Thomas J. Gryczan, MS, Technical Writer/Editor, Emerging Infectious Diseases. Disclosure: Thomas J. Gryczan, MS, has disclosed no relevant financial relationships.

CME Author

Charles P. Vega, MD, Clinical Professor of Family Medicine, University of California, Irvine. Disclosure: Charles P. Vega, MD, has disclosed the following financial relationships: served as an advisor or consultant for Lundbeck, Inc.; McNeil Pharmaceuticals; Takeda Pharmaceuticals North America, Inc.


Disclosures: James Matthias, MPH; P. Scott Pritchard, MPH; Stacey W. Martin, MSc; Cristina Dusek, BSN, RN; Erika Cathey, MPH; Rebecca D’Alessio, BSN; and Marjorie Kirsch, MD, have disclosed no relevant financial relationships.

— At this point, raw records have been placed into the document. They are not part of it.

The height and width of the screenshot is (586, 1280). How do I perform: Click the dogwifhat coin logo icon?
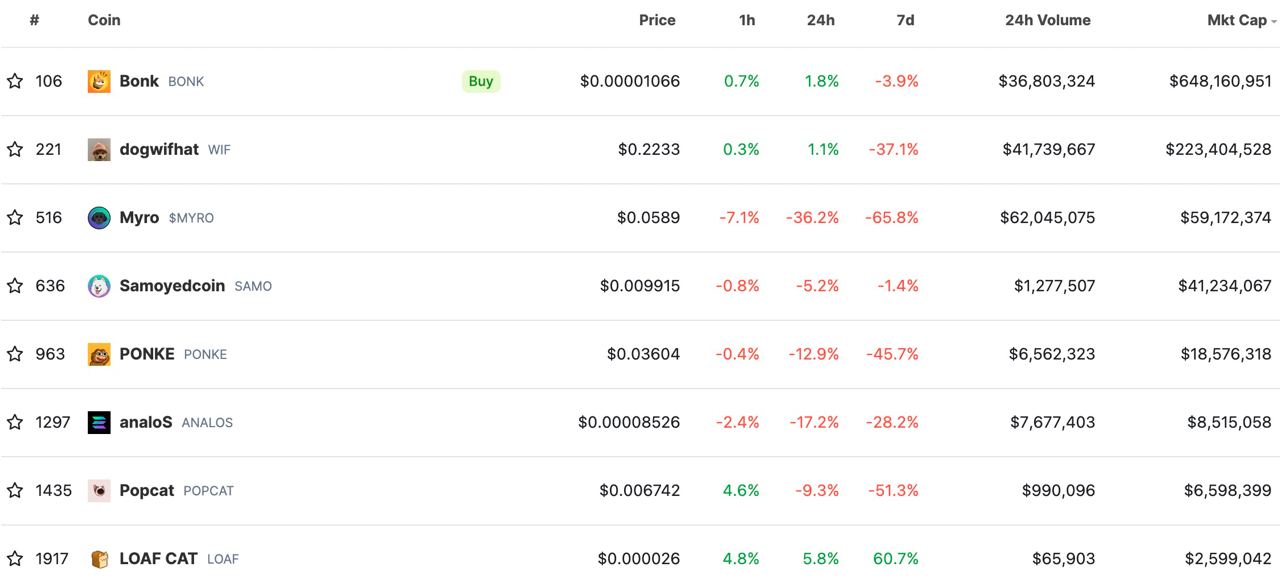(x=99, y=150)
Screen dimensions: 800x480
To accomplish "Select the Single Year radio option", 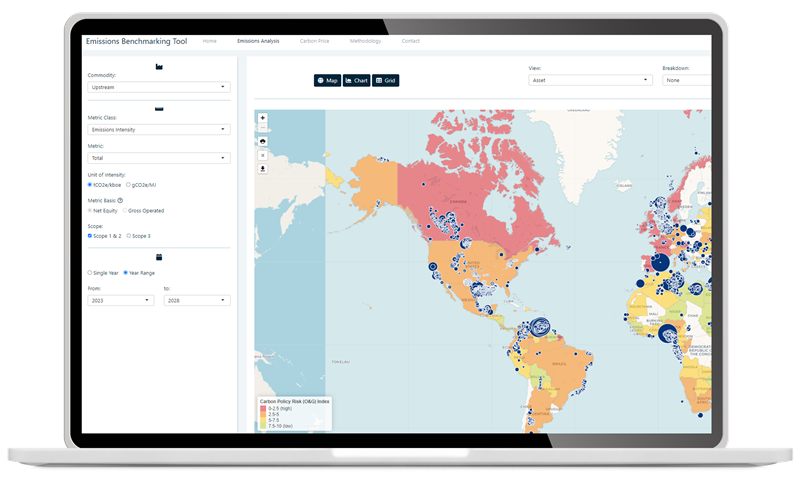I will [91, 272].
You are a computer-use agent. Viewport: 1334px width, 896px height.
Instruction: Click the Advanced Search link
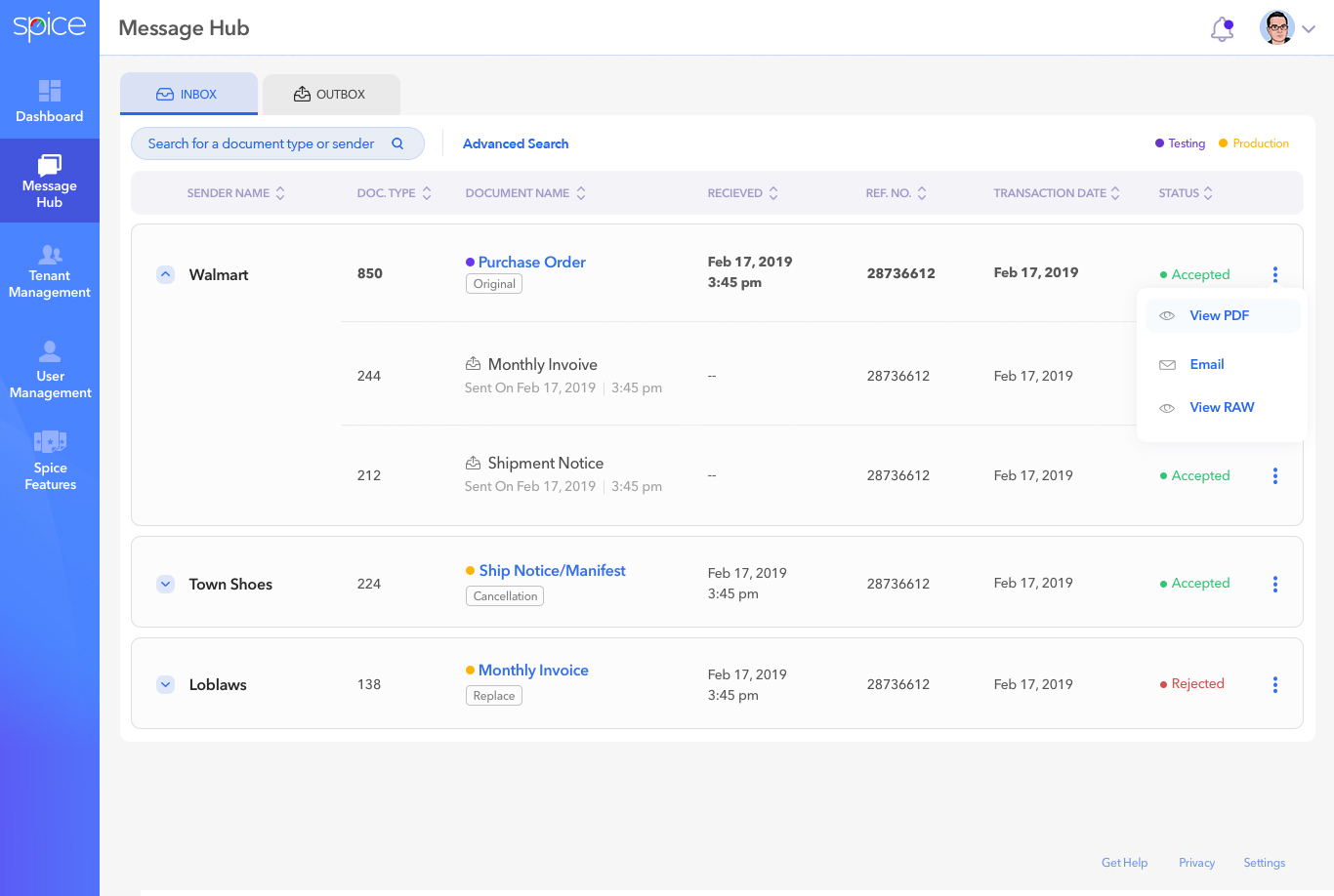pos(516,143)
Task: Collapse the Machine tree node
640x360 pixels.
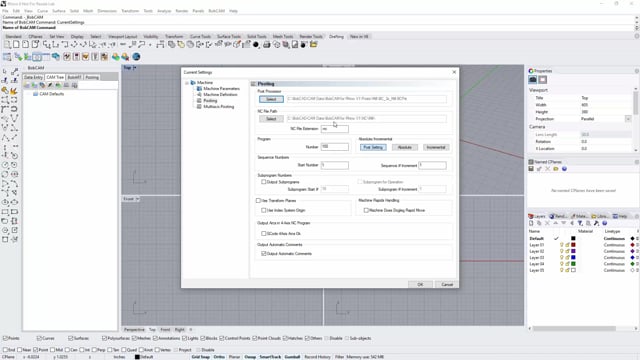Action: tap(187, 83)
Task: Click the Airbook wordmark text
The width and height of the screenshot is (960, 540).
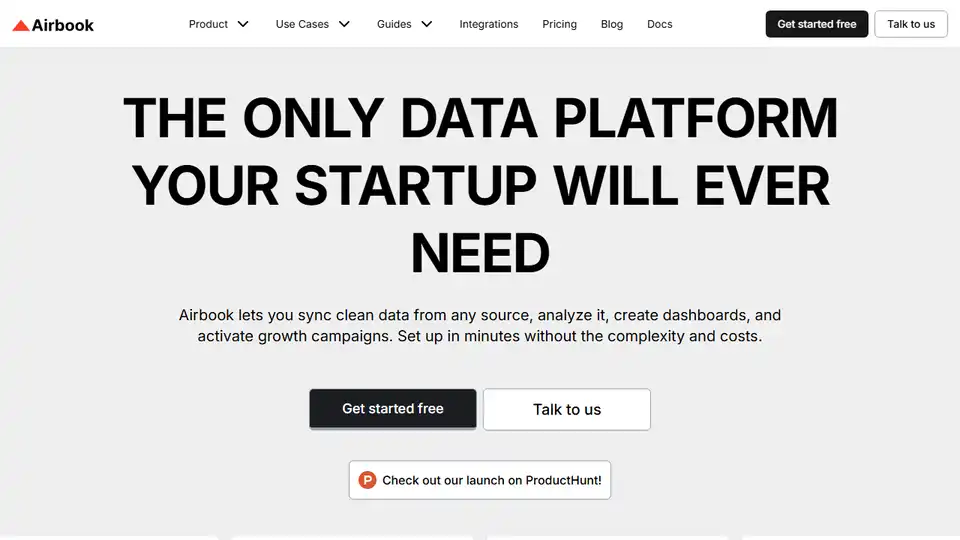Action: [x=62, y=25]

In September 2013, local county health officials in Tallahassee, Florida, USA, were notified of a laboratory-confirmed pertussis case in a 1-year-old preschool attendee. During a 5-month period, 26 (22%) students 1–5 years of age, 2 staff from the same preschool, and 11 family members met the national case definition for pertussis. Four persons during this outbreak were hospitalized for clinical management of pertussis symptoms. Only 5 students, including 2 students with pertussis, had not received the complete series of vaccinations for pertussis. Attack rates in 1 classroom for all students who received the complete series of vaccinations for pertussis approached 50%. This outbreak raises concerns about vaccine effectiveness in this preschool age group and reinforces the idea that recent pertussis vaccination should not dissuade physicians from diagnosing, testing, or treating persons with compatible illness for pertussis.

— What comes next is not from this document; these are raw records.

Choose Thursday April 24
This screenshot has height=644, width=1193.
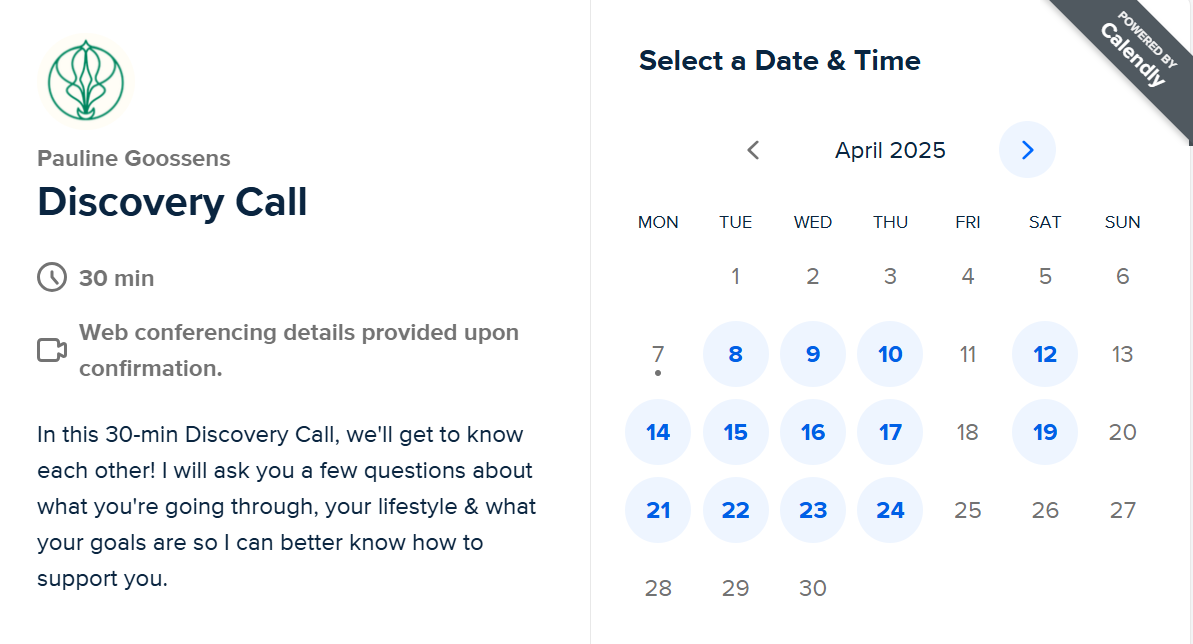coord(890,510)
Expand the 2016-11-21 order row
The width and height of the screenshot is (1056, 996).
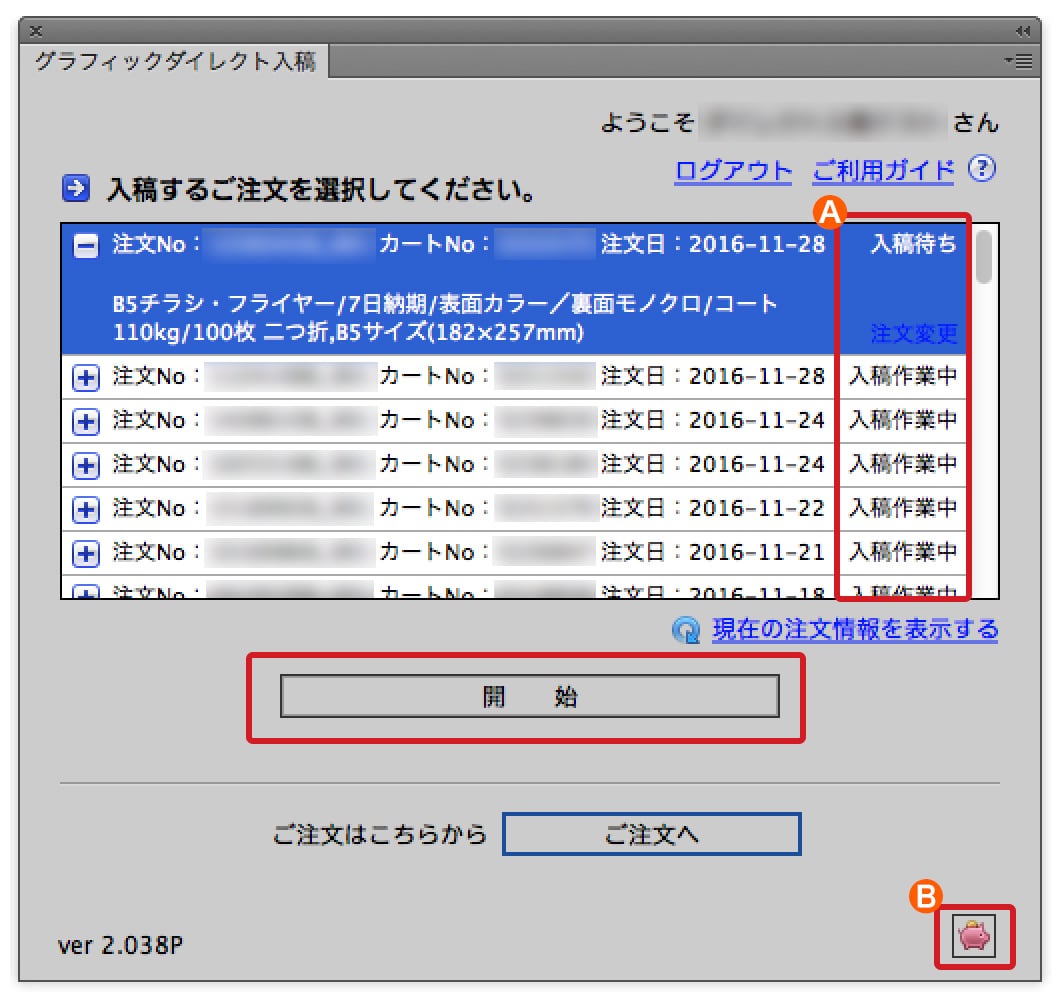(x=87, y=553)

In the United States, incidence of pertussis is greatest among infants, children 7–10 years of age, and adolescents (1). During 2000–2012, reported pertussis cases increased >6-fold from 7,867 cases to 48,277 cases (2). One potential contributing factor for increased incidence of pertussis is waning immunity after acellular pertussis vaccination (3,4).

In September 2013, the Florida Department of Health in Leon County (DOH–Leon, Tallahassee, FL, USA) was notified of a PCR result positive for Bordetella pertussis for a 1-year-old vaccine-exempt preschool student. Treatment, chemoprophylaxis, and pertussis education were provided to household close contacts, classmates, parents of classmates, and staff associated with the classroom for this student. The investigation identified a 3-year-old sibling who had illness clinically compatible with pertussis before onset of pertussis in the 1-year-old student. This sibling did not attend the preschool.

On December 11, DOH–Leon received a report that a 1-month-old infant had a PCR result positive for pertussis. A public health investigation determined that the vaccinated 3-year-old sibling and mother of this infant had illnesses clinically compatible with pertussis and disease onset before that of the infant. The sibling attended the same preschool as the initial 1-year-old student, and the mother was a substitute teacher at the preschool. Less than 1 week later, another 3-year-old child who attended the preschool showed a PCR result positive for pertussis.

In response to these reports, an outbreak investigation was initiated. On December 19, the local DOH staff conducted a site visit to the preschool to prevent further transmission and determine the incidence of pertussis among students, household close contacts, and staff.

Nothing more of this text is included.